Fascial Layer Specific Hydromanipulation
What is Fascial Layer Specific Hydromanipulation (FLuSH) Technique?
Fascial Layer Specific Hydromanipulation (FLuSH) is a novel technique developed by Dr. Wang to diagnose and treat myofascial pain. The FLuSH technique involves using ultrasound guidance to inject approximately 0.5 mL of normal saline into a specific fascial layer of the myofascial unit. The term “hydromanipulation” differentiates this technique from “hydrodissection”, a technique used to treat nerve entrapments. The pressure of the injectate is used to open the deep fascia from the superficial fascia and the underlying muscle. In the deep fascia, the same process is repeated with the needle targeting the hypoechoic extracellular matrix layers between organized fascia layers. The injectate is used to incrementally separate the soft tissues in front of the needle. In the muscle and superficial fascia, a similar process is used to disperse saline to dilute aggregates in areas of stiffness corresponding to changes that are seen under elastography.
The published results are reported in the peer reviewed medical journal Medicina: Myofascial Injection Using Fascial Layer-Specific Hydromanipulation Technique (FLuSH) and the Delineation of Multifactorial Myofascial Pain
Background and objectives: The aims of this study were to delineate the contribution of specific fascial layers of the myofascial unit to myofascial pain and introduce the use of ultrasound-guided fascial layer-specific hydromanipulation (FLuSH) as a novel technique in the treatment of myofascial pain. Materials and Methods: The clinical data of 20 consecutive adult patients who underwent myofascial injections using FLuSH technique for the treatment of myofascial pain were reviewed. The FLuSH technique involved measuring the pain pressure threshold using an analog algometer initially and after each ultrasound guided injection of normal saline into the specific layers of the myofascial unit (superficial fascia, deep fascia, or muscle) in myofascial points corresponding with Centers of Coordination/Fusion (Fascial Manipulation®). The outcome measured was the change in pain pressure threshold after injection of each specific fascial layer.
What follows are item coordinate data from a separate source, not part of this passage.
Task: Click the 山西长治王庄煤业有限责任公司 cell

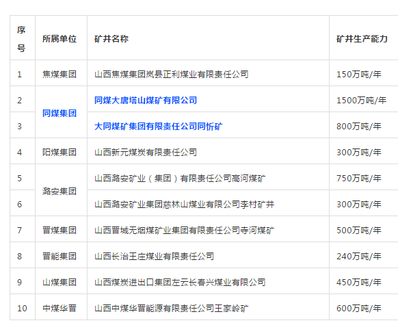Action: (208, 255)
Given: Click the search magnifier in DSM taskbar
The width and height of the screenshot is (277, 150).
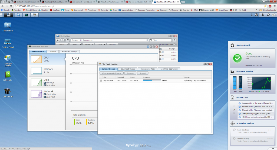Looking at the screenshot, I should (x=269, y=15).
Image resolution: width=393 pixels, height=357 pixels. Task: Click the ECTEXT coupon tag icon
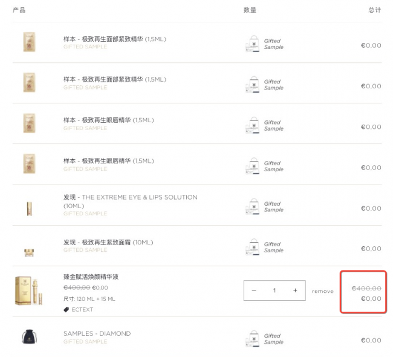pos(66,310)
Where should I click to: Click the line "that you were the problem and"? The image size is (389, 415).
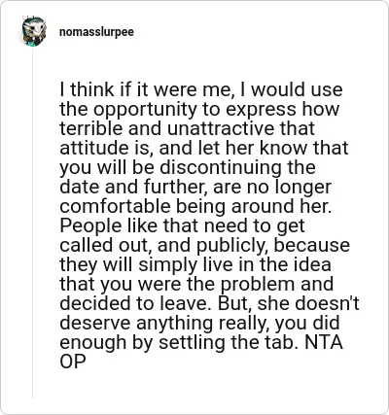pos(196,284)
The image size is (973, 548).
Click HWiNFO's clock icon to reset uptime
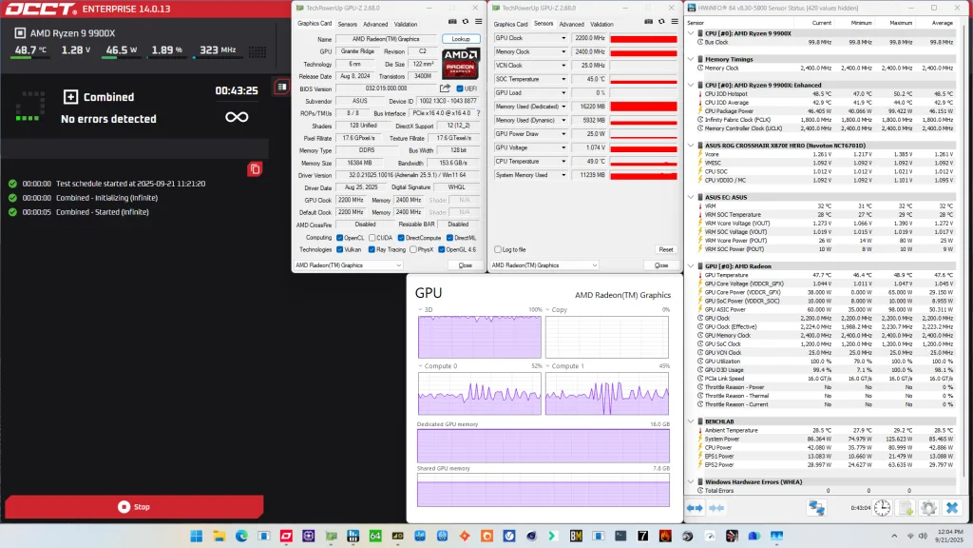881,509
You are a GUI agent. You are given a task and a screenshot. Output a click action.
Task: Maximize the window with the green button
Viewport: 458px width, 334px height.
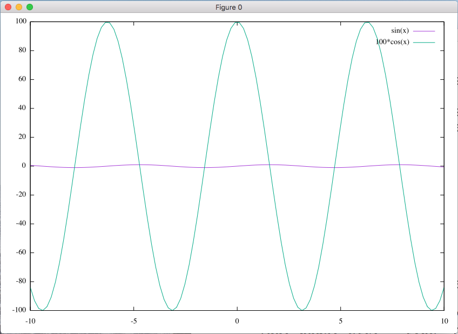[x=30, y=7]
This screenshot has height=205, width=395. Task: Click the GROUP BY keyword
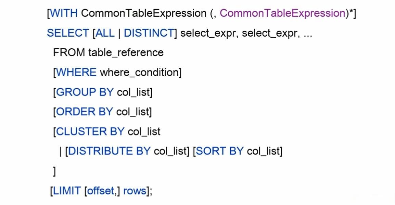(x=85, y=92)
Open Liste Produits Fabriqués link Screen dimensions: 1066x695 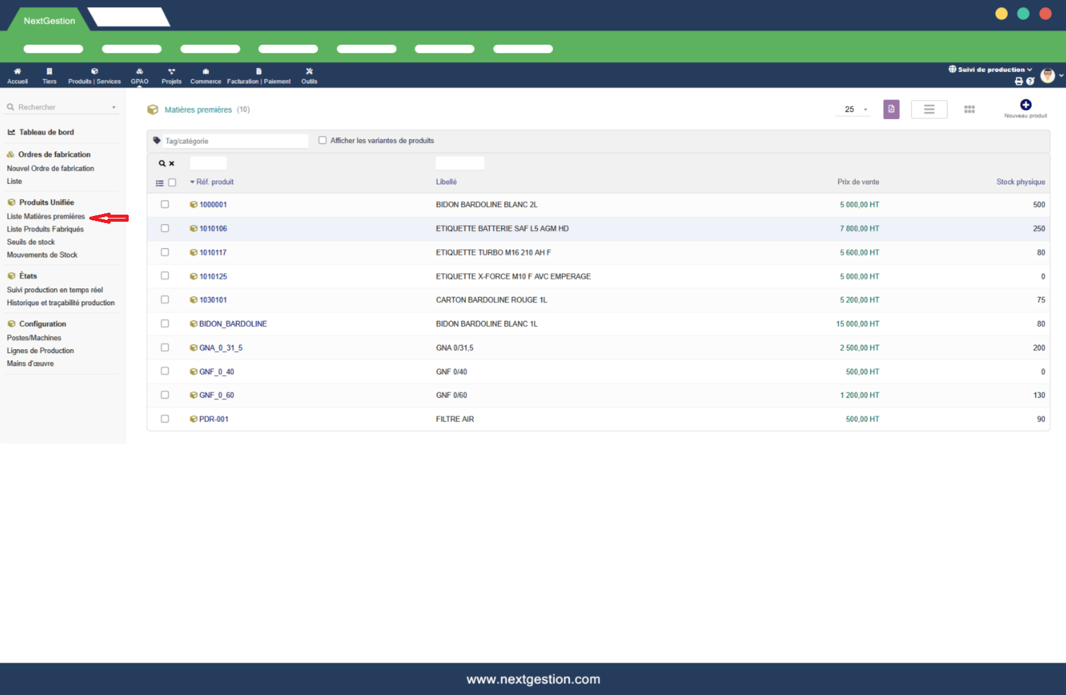coord(45,229)
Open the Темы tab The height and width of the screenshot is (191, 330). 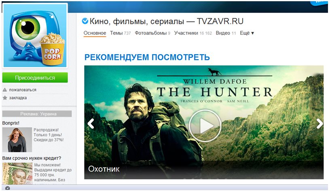click(121, 33)
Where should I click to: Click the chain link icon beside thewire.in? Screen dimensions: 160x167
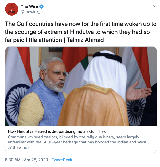[10, 147]
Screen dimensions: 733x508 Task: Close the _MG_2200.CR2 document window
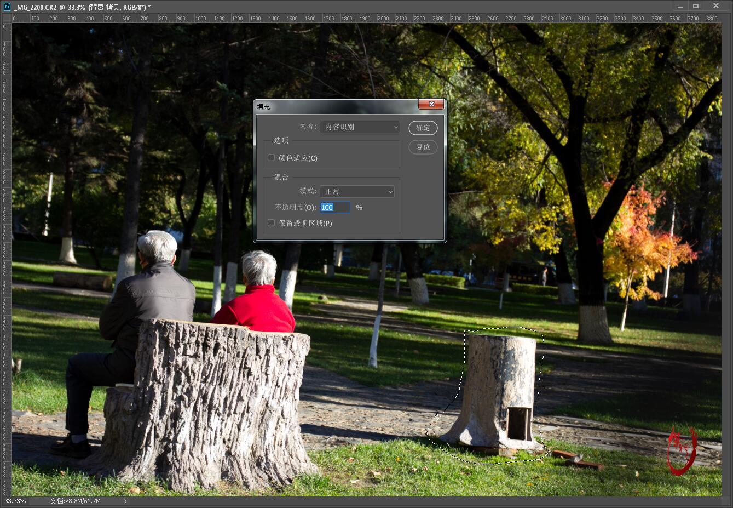(716, 7)
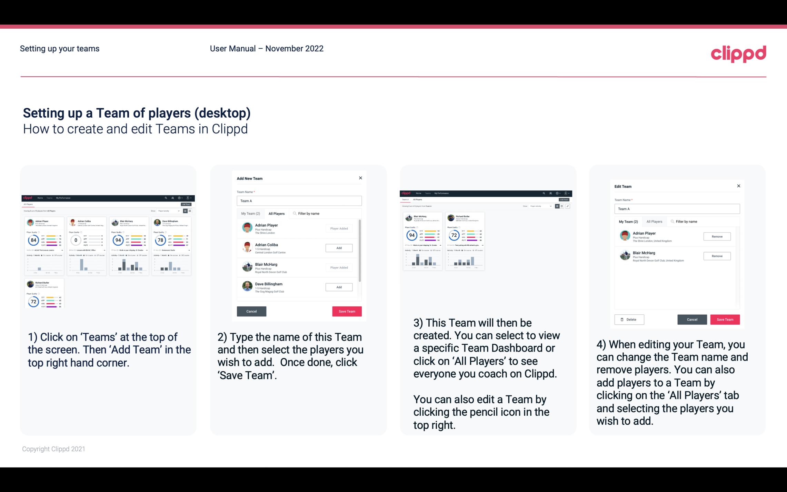The width and height of the screenshot is (787, 492).
Task: Click Cancel button in Edit Team dialog
Action: point(692,319)
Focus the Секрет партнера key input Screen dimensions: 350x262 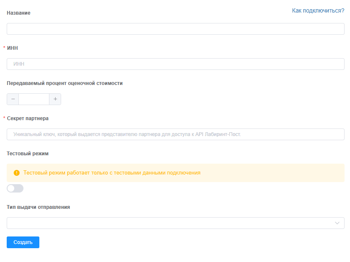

Results: Deep fascia was involved in 73%, superficial fascia in 55%, and muscle in 43% of points. A non-response to treatment of all three layers occurred in 10% of all injected points. The most common combinations of fascial layer involvement were deep fascia alone in 23%, deep fascia and superficial fascia in 22%, and deep fascia and muscle in 18% of injected points. Each individual had on average of 3.0 ± 1.2 different combinations of fascial layers contributing to myofascial pain. Conclusions: The data support the hypothesis that multiple fascial layers are responsible for myofascial pain. In particular, for a given patient, pain may develop from discrete combinations of fascial layers unique to each myofascial point. Non-response to treatment of the myofascial unit may represent a centralized pain process. Adequate treatment of myofascial pain may require treatment of each point as a distinct pathologic entity rather than uniformly in a given patient or across patients.